Wednesday, August 31, 2011

Burtons Grill Review

Went to have my birthday dinner there last night with Robbie and I broke two of my rules:
  1. Never eat in a mall restaurant, and,
  2. And never eat in a chain unless you are in a strange country and you need Pepsi with ice and a hamburger.
Burtons Grill was both so I didn't know what to expect!  They moved into the new Nordstrom wing at my local mall and I have no complaints. 

The decor was contemporary with almost every table being a booth or a banquette.  Very high ceilings, long drapes.  It was a pretty good sized place, but very intimate.  The bar was good sized with tables.  By the time we left on a Tuesday night, every seat around the bar was full.  Some eating, some drinking, some both.  My only recommendation would be to somehow close the view to the mall while you are dining...but that's just one of my things. ;) Could have been in a Back Bay or Fenway restuarant.

Menu was really good.  They have three of them; a main menu, a veggie menu and a gluten free menu.  Visit their website for details.

We started with the Philly Cheese Steak Egg Rolls.  Awesome! Served with very thinly sliced deep fried onion rings.  For dinner I ordered the Rib Eye, medium rare.  It came to the table perfectly cooked and well marbled with fat.  There was some type of compound butter on top but I forget what that was.  The french fries were heavily spiced and peppered.  Very good.

Robbie had the Lobster and Shrimp Fettucine.  He said it was awesome and there were plenty of leftovers. 
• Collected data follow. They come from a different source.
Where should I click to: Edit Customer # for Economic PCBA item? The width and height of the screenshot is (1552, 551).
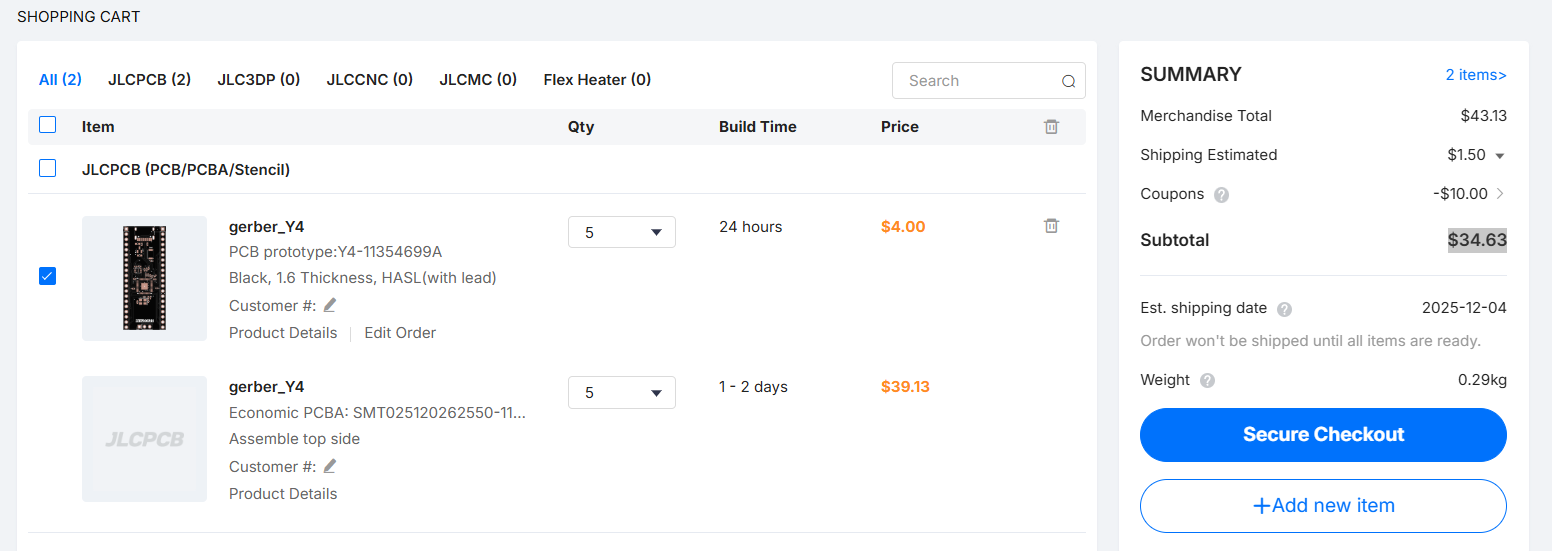pos(330,466)
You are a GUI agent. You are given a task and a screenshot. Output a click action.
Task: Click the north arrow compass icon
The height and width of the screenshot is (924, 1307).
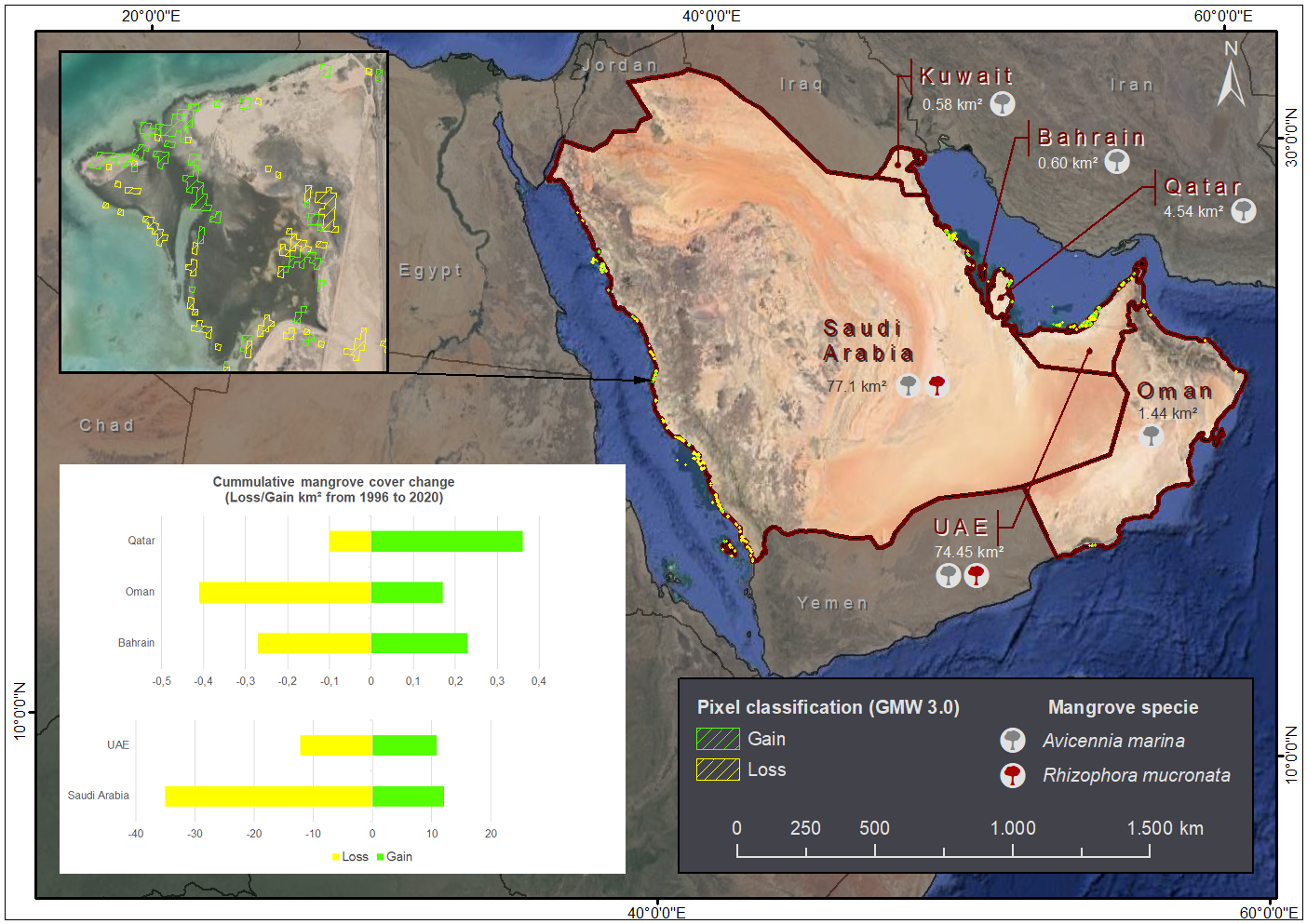(x=1232, y=74)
Our server was great!  She was never far away and always watching to see if we needed something. Didn't interupt with leaving new service pieces or removing service plates.
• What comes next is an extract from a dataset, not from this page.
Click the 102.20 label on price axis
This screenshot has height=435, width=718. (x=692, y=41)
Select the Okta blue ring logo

Definately on our list to repeat!  Pricing was city pricing, but the food prep, service and decor well worth the splurge.

Yes, they are a chain, about 8 so from NH to VA.  I think they all have menus that cater a little more to the local crowd.  Great idea.

Well worth visiting.

"Happy Eating!"

Wednesday, August 24, 2011

Pickled Cherry Tomatoes

Between what we are aloted at the CSA to the two cherry tomato plants, we've had an abundance.  Here's a simple recipe to enjoy.  I'll post a note when we actually get into them.

Yield, about four pints

2 quarts of cherry tomatoes
1 teaspoon kosher salt
1c white wine vinegar
1c white vinegar
1 quart water
Garlic and fresh rosemary sprigs for each jar

Wash the tomatoes and with a pin prick each one to help prevent the skin from cracking.  (Worked pretty well for me. Only a few split cherries).

Put all but garlic and rosemary in a saucepan and bring to a boil. Lower heat and boil for 10 minutes.

Pack tomatoes into hot jars into which you've placed a clove of garlic and a sprig (about3-4") of rosemary.  I found the best method for filling was to put a few in at a time and shake the hot jar to make them settle in better. 

Ladle in hot liquid. Leave 1/2" headspace.  Remove any air...I use a bamboo skewer.  Add more liquid as needed.  Adjust two piece caps.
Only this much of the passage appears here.